We hebben zelf een sik laser van 200mw gehad en deze heeft ook in verhuur gezeten waar we eigenlijk qua lichtopbrengst en dergelijke geen klagen over gehad hebben.
Momenteel hebben we een Big Dipper van 0.5kw en deze voldoet ook prima aan de eisen.
Het is wel zo dat als je deze toestellen koopt er misschien wel kleine krasjes op kunnen zitten maar of deze dan tweedehands zijn zou ik niet durven zeggen.
Het is namenlijk zo dat deze van china komen en dat ze daar alles niet zo nauw nemen.
Je mag altijd eens komen zien naar de laser die we hebben maar qua prijs is deze niet erg aan te raden denk ik.
Maar als je een laser wil die iets of wat leuk opvalt zou ik minimum gaan voor een 200mw.
Stuur gerust een mail voor een offerte.

Greetz

----------


## rene.derksen

@ Max, uit welke bronnen haal jij dat de onderdelen 2e hands zijn en bestaan uit o.a. oude motoren van printers :Confused:   Ben ik wel benieuwd naar dan.

----------


## Max

> @ Max, uit welke bronnen haal jij dat de onderdelen 2e hands zijn en bestaan uit o.a. oude motoren van printers Ben ik wel benieuwd naar dan.



Dit heb ik vernomen van een verkoper die onder andere SIK, Big Dipper, Cirrect en Neolaser in zijn pakket heeft. Mocht je meer willen weten over deze verkoper en/of het gesprek waarin hij het heeft over o.a. de  2ehands onderdelen, doe me dan even een e-mailtje.

----------


## Controller

De motoren betreft vaak MOT-1 in deze projectors.

In de duurdere serie vind je wel galvo's.

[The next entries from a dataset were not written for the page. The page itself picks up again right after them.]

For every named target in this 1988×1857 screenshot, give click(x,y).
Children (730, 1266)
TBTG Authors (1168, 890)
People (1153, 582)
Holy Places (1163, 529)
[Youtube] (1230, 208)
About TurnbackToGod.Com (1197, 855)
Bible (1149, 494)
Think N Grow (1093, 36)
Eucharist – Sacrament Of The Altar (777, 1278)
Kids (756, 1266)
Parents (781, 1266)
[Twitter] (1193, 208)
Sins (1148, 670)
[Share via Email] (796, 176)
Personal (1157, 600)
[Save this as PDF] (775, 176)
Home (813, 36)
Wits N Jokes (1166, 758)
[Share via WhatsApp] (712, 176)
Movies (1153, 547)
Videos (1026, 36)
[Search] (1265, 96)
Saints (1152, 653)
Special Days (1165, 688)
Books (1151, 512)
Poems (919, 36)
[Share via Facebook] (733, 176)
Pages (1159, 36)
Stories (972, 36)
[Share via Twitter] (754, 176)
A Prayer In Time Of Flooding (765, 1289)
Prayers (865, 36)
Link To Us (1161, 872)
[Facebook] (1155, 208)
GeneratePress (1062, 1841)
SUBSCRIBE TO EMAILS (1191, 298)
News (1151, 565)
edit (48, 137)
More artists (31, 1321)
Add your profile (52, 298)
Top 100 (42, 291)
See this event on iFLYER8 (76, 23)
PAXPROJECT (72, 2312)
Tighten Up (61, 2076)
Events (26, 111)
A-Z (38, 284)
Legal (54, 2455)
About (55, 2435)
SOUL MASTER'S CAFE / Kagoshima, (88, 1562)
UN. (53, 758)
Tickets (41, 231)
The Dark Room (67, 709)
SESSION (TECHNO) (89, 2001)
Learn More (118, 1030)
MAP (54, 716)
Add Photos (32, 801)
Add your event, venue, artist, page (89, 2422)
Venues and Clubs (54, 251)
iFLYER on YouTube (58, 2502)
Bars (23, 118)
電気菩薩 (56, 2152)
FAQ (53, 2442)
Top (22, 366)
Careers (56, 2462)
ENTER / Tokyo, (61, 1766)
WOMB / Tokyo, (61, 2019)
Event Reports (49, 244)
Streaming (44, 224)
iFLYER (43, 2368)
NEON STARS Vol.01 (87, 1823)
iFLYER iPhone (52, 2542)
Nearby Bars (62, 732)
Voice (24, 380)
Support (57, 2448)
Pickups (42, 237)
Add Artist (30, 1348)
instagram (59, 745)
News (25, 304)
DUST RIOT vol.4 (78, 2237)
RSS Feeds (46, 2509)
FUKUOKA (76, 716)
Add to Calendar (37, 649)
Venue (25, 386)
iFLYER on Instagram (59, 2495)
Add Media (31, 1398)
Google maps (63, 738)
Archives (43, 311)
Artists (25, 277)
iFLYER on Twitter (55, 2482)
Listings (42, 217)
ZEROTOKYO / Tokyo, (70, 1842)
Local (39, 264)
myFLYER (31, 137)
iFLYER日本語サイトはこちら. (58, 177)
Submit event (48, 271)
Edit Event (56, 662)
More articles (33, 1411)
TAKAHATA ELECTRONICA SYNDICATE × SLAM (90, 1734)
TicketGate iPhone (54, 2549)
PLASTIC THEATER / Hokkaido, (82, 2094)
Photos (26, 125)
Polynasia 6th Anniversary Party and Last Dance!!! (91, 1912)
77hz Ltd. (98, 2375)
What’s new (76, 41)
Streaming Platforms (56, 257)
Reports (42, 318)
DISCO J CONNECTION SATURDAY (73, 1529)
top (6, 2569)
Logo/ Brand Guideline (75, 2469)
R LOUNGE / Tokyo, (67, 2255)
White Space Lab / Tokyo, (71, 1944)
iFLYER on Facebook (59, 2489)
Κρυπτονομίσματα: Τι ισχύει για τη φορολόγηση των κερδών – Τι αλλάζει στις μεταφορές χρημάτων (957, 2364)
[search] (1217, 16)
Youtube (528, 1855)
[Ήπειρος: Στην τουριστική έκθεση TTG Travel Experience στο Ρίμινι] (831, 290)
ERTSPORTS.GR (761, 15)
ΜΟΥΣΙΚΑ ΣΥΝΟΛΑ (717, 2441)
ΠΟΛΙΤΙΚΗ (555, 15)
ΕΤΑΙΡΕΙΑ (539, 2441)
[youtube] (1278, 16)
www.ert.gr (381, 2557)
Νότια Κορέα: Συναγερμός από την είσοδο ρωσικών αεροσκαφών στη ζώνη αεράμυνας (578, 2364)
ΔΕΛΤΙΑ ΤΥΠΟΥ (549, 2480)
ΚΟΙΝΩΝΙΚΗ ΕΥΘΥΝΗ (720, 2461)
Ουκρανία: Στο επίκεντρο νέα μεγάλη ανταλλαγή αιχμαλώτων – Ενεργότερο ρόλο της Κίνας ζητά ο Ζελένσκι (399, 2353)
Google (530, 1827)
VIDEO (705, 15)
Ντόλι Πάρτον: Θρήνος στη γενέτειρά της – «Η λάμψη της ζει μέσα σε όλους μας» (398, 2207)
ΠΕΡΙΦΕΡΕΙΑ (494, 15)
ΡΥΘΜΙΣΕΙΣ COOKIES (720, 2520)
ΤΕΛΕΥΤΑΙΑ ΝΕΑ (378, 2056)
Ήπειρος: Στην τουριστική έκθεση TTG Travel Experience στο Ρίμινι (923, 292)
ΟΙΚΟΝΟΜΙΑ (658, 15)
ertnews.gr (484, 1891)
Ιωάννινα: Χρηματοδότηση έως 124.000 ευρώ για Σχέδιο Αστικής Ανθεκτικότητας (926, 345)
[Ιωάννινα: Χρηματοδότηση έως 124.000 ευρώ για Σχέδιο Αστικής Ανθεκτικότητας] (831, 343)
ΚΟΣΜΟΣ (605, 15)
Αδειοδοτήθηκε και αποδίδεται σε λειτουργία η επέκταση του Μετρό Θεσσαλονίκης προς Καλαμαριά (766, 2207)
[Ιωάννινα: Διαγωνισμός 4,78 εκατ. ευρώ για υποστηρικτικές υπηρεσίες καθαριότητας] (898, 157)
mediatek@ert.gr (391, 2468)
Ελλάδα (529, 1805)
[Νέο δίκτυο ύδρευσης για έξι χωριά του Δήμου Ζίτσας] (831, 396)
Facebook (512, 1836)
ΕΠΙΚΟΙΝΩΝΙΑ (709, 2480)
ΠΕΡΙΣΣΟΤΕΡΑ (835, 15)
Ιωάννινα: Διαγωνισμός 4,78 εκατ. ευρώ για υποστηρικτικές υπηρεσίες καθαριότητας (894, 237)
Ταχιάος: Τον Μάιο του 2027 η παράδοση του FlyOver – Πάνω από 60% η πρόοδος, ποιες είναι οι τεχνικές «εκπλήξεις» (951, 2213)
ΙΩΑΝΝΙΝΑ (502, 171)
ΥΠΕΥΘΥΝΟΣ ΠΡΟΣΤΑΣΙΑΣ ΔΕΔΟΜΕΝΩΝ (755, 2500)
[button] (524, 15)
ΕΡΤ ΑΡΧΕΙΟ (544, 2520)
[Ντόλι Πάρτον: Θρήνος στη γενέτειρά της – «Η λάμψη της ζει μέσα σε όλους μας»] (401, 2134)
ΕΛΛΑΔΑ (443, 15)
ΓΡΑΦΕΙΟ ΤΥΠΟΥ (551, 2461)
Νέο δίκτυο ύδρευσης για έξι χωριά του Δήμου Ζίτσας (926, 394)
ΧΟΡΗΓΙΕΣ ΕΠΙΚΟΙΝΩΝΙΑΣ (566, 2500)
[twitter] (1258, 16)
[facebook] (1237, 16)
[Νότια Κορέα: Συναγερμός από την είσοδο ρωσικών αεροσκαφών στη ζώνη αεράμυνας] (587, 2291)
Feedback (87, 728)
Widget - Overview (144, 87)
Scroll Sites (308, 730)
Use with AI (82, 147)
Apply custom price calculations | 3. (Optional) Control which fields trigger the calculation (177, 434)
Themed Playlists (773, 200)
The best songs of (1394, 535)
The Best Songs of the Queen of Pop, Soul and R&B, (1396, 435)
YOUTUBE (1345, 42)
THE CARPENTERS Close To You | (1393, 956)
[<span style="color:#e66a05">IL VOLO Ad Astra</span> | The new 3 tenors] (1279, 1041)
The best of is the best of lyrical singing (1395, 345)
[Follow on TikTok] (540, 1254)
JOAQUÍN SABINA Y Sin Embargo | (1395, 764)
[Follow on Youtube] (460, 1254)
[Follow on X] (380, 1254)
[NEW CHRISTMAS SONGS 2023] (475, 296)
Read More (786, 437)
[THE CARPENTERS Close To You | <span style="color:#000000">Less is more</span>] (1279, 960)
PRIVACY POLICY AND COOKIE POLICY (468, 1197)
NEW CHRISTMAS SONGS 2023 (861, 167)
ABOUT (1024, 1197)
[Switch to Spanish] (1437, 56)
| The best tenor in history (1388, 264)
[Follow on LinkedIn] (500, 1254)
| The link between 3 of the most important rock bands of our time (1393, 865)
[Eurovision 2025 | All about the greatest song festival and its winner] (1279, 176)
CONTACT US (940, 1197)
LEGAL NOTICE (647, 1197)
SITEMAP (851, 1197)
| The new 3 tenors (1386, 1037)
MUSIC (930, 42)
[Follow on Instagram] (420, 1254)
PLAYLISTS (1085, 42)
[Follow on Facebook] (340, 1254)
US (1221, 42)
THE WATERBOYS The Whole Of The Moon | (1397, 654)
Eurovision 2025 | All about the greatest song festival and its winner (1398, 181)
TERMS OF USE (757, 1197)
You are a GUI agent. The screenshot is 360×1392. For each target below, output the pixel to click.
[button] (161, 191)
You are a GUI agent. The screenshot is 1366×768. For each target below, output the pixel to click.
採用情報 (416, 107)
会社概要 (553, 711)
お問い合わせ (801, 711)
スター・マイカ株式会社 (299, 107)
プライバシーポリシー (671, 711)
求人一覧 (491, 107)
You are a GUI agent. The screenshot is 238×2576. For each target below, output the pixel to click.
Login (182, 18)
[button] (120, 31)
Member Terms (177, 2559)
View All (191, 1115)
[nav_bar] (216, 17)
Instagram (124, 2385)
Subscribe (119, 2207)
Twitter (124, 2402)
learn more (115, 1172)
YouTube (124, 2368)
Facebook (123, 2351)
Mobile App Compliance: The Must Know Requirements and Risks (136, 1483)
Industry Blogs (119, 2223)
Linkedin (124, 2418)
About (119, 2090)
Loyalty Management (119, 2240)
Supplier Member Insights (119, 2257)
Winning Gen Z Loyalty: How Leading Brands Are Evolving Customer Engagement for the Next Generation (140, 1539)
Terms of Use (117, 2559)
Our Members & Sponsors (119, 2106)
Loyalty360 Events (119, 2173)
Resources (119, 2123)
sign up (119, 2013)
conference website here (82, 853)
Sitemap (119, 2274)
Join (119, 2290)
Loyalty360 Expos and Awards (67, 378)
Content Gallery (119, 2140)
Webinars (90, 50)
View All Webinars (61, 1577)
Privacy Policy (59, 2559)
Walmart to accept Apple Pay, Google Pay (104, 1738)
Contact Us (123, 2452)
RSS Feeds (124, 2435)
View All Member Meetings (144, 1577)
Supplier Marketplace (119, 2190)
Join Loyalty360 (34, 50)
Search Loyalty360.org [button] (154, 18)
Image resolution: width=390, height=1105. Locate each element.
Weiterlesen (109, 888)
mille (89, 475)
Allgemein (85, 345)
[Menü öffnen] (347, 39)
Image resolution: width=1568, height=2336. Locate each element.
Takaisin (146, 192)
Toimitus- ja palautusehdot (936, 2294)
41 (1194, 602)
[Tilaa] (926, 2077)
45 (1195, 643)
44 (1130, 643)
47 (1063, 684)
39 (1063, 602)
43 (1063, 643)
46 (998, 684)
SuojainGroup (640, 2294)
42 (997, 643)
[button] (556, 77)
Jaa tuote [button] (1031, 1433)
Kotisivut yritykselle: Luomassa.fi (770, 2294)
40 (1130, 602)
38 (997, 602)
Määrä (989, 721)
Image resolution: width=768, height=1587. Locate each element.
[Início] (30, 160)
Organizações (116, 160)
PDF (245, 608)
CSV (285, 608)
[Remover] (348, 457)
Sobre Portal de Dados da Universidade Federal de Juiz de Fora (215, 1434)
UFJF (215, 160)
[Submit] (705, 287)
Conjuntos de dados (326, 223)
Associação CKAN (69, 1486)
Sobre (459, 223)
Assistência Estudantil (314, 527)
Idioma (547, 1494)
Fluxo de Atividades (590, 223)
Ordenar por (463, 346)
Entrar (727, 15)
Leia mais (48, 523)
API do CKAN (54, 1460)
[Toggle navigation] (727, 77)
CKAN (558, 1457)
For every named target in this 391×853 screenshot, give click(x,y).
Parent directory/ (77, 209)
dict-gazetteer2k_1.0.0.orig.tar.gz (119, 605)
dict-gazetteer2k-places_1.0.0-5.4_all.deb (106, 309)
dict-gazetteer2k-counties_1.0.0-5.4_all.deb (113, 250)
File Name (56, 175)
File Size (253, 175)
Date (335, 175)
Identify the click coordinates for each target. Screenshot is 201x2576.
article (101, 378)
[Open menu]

Zelf heb ik 2 projectors waarvan er 1 in aanbouw is, en daar heb ik toch minimaal 200mW 532nm 30khz in laten zetten.

----------


## Devotion

> Momenteel hebben we een Big Dipper van *0.5kw* en deze voldoet ook prima aan de eisen.
> 
> Greetz



Das een flinke, kijk maar uit de je de staalcontructie van je pand niet doorsnijd.  :Big Grin:

----------


## Controller

> Das een flinke, kijk maar uit de je de staalcontructie van je pand niet doorsnijd.



Inderdaad  :Big Grin:   Dan heb je zeker wel waterkoeling nodig bij deze DPSS  :Stick Out Tongue:

----------


## Marc1

> Dit heb ik vernomen van een verkoper die onder andere SIK, Big Dipper, Cirrect en Neolaser in zijn pakket heeft. Mocht je meer willen weten over deze verkoper en/of het gesprek waarin hij het heeft over o.a. de 2ehands onderdelen, doe me dan even een e-mailtje.



Wat een onzin. Blijkbaar wordt hier van stellingen uitgegagaan zondat dat deze gecontroleerd worden. Een vriend van mij kent de importeur van SIK lasers persoonlijk. Deze lasers bestaan dus niet uit oude onderdelen of (zeer grappig) onderdelen van oude printers, maar gewoon uit nieuwe onderdelen.

----------


## Controller

> Wat een onzin. Blijkbaar wordt hier van stellingen uitgegagaan zondat dat deze gecontroleerd worden. Een vriend van mij kent de importeur van SIK lasers persoonlijk. Deze lasers bestaan dus niet uit oude onderdelen of (zeer grappig) onderdelen van oude printers, maar gewoon uit nieuwe onderdelen.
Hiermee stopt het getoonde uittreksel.